Home | About | Sematext search-lucene.com search-hadoop.com
 Search Hadoop and all its subprojects:

Switch to Threaded View
Hadoop >> mail # user >> Hadoop with Sharded MySql


Copy link to this message
-
Re: Hadoop with Sharded MySql
Hi Sujith,

Srinivas is asking how to import data into HDFS using sqoop?  I believe he
must have thought out well before designing the entire
architecture/solution. He has not specified whether he would like to modify
the data or not.

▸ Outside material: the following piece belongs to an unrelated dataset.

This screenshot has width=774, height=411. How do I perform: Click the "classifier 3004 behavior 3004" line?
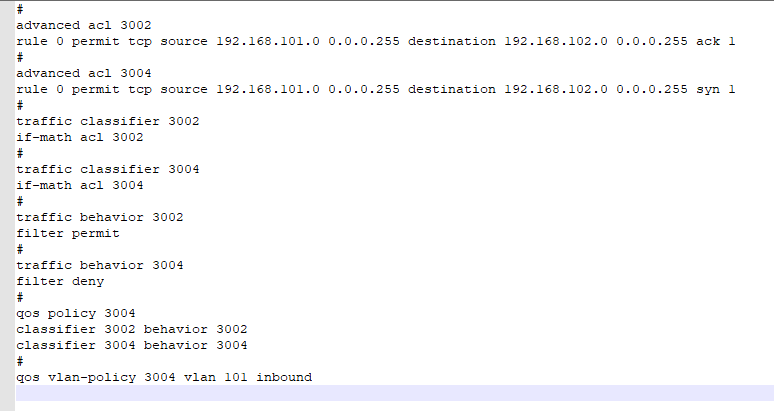pos(132,345)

Whether to use HIve or HBase is a different question
altogether and depends on his use-case.

Thanks,
Anil
On Thu, May 31, 2012 at 9:52 PM, Sujit Dhamale <[EMAIL PROTECTED]>wrote:

> Hi ,
> instead of pulling 70K tables from mysql into hdfs.
> take dump of all 30 table and put in to hBase data base .
>
> if you pulled 70K tables from mysql into hdfs , you need to use Hive , but
> modification will not possible in Hive :(
>
> *@ common-user :* please correct me , if i am wrong .
>
> Kind Regards
> Sujit Dhamale
> (+91 9970086652)
> On Fri, Jun 1, 2012 at 5:42 AM, Edward Capriolo <[EMAIL PROTECTED]
> >wrote:
>
> > Maybe you can do some VIEWs or unions or merge tables on the mysql
> > side to overcome the aspect of launching so many sqoop jobs.
> >
> > On Thu, May 31, 2012 at 6:02 PM, Srinivas Surasani
> > <[EMAIL PROTECTED]> wrote:
> > > All,
> > >
> > > We are trying to implement sqoop in our environment which has 30 mysql
> > > sharded databases and all the databases have around 30 databases with
> > > 150 tables in each of the database which are all sharded (horizontally
> > > sharded that means the data is divided into all the tables in mysql).
> > >
> > > The problem is that we have a total of around 70K tables which needed
> > > to be pulled from mysql into hdfs.
> > >
> > > So, my question is that generating 70K sqoop commands and running them
> > > parallel is feasible or not?
> > >
> > > Also, doing incremental updates is going to be like invoking 70K
> > > another sqoop jobs which intern kick of map-reduce jobs.
> > >
> > > The main problem is monitoring and managing this huge number of jobs?
> > >
> > > Can anyone suggest me the best way of doing it or is sqoop a good
> > > candidate for this type of scenario?
> > >
> > > Currently the same process is done by generating tsv files  mysql
> > > server and dumped into staging server and  from there we'll generate
> > > hdfs put statements..
> > >
> > > Appreciate your suggestions !!!
> > >
> > >
> > > Thanks,
> > > Srinivas Surasani
> >
>

--
Thanks & Regards,
Anil Gupta